---- Textauszug

DJG: Warum PEBB§Y die wahre Belastung im Servicebereich nicht abbildet

Wenn Überstunden unsichtbar bleiben

Die PEBB§Y-Vollerhebung 2027 soll die Arbeitswirklichkeit in der Justiz abbilden. Doch ein entscheidender Faktor bleibt systematisch ausgeblendet: die freiwilligen Überstunden. Im Servicebereich kompensieren sie seit Jahren strukturelle Unterbesetzung, technische Defizite und digitale Wartezeiten. Diese Stellungnahme zeigt, warum das Ministerium für Justiz und Migration Baden-Württemberg (Ministerium) diese Realität ignoriert – und welche Folgen das hat.

Ein System ohne Menschenbild: Warum PEBB§Y Überstunden ausblendet

PEBB§Y ist – seinem Grundgedanken nach – ein Personalbedarfsberechnungssystem. Es misst die Bearbeitungszeiten einzelner standardisierter Tätigkeiten und erstellt daraus ein rechnerisches Soll für die Personalplanung. Der Anspruch klingt objektiv und methodisch sauber. Doch genau hier beginnt das Grundproblem: PEBB§Y erfasst ausschließlich den technischen Ablauf eines Vorgangs, nicht die menschliche Realität dahinter. Das System interessiert sich nicht für Gefühle, Müdigkeit, chronische Belastung, psychische Überforderung oder Arbeitsverdichtung. Und es interessiert sich erst recht nicht dafür, dass Beschäftigte regelmäßig länger bleiben, um Rückstände aufzuholen oder den Bürgerinnen und Bürgern einen funktionierenden Betrieb zu ermöglichen. Überstunden sind im Verständnis des Systems Störfaktoren, weil sie vermeintlich den „Normalzustand“ verzerren würden. Deshalb werden sie gar nicht erst einbezogen.

Für die politisch Verantwortlichen bietet das einen großen Vorteil: Sie können sich hinter Zahlen verstecken, die objektiv wirken, aber nichts mit dem Arbeitsalltag zu tun haben. Wenn PEBB§Y sagt, eine bestimmte Tätigkeit dauere im Durchschnitt zehn Minuten, dann gilt dieser Wert – selbst wenn er nur deshalb eingehalten wird, weil Beschäftigte den Rest des Tages deutlich länger arbeiten, um den Arbeitsdruck zu kompensieren. Die Formel sagt: „Alles machbar.“ Die Realität sagt: „Nur machbar, weil wir über unsere Grenzen gehen.“

Es ist ein strukturell blindes System. Es blendet das aus, was den Servicebereich am stärksten prägt: Selbstausbeutung, Verantwortungsbewusstsein, Loyalität und der moralische Anspruch, dass Akten nicht liegen bleiben dürfen. Diese menschliche Leistung ist unsichtbar – und damit politisch folgenlos.

Noch problematischer: Das Ministerium betrachtet Überstunden als „individuelles Verhalten“. Also als persönliche Entscheidung, nicht als Hinweis auf strukturellen Mangel. Damit schiebt man die Verantwortung den Beschäftigten zu. PEBB§Y liefert die Zahlen, die man hören möchte. Die Überstunden verschwinden in der Grauzone, wo sie offiziell nicht existieren – obwohl die Justiz ohne sie längst zum Stillstand gekommen wäre.

--------

Aufgabenstellung
Kopiere aus dem Text über PEBB§Y die Stelle zwischen „Noch problematischer: Das“ und „Stillstand gekommen wäre.“, beide einschließlich, ohne jede Änderung.

---- Datenauszüge

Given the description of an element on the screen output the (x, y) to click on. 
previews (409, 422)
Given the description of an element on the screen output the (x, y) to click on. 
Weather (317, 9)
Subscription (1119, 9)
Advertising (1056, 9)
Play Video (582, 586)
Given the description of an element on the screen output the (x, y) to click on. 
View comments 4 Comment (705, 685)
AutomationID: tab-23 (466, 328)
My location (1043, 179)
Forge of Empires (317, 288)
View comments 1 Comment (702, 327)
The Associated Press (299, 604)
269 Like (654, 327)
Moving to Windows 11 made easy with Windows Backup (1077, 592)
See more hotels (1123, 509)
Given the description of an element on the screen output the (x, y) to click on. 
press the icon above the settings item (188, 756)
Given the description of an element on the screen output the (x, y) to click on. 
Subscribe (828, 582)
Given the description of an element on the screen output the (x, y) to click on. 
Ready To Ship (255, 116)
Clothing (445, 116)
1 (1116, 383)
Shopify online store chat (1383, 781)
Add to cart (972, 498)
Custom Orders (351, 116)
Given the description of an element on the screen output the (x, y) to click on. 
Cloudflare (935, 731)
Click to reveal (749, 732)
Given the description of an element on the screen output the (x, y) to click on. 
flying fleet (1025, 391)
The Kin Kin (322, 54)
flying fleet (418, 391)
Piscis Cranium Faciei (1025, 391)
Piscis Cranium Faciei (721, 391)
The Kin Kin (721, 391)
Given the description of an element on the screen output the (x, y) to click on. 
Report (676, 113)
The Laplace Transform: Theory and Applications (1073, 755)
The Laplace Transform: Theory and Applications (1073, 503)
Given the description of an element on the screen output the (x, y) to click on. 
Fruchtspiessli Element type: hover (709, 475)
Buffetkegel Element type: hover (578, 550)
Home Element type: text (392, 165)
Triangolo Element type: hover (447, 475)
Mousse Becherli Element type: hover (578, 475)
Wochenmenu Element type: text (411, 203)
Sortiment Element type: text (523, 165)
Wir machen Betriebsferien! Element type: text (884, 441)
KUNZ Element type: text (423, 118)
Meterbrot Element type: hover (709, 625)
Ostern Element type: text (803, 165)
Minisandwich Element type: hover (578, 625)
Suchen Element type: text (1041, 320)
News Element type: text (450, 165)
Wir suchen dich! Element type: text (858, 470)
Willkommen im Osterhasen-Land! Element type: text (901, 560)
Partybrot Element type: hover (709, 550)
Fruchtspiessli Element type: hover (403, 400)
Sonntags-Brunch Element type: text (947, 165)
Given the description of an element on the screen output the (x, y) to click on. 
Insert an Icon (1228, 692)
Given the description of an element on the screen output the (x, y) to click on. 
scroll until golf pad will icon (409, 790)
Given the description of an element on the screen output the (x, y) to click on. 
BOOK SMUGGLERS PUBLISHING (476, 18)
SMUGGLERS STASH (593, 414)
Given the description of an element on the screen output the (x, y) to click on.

--------

Antwort
Noch problematischer: Das Ministerium betrachtet Überstunden als „individuelles Verhalten“. Also als persönliche Entscheidung, nicht als Hinweis auf strukturellen Mangel. Damit schiebt man die Verantwortung den Beschäftigten zu. PEBB§Y liefert die Zahlen, die man hören möchte. Die Überstunden verschwinden in der Grauzone, wo sie offiziell nicht existieren – obwohl die Justiz ohne sie längst zum Stillstand gekommen wäre.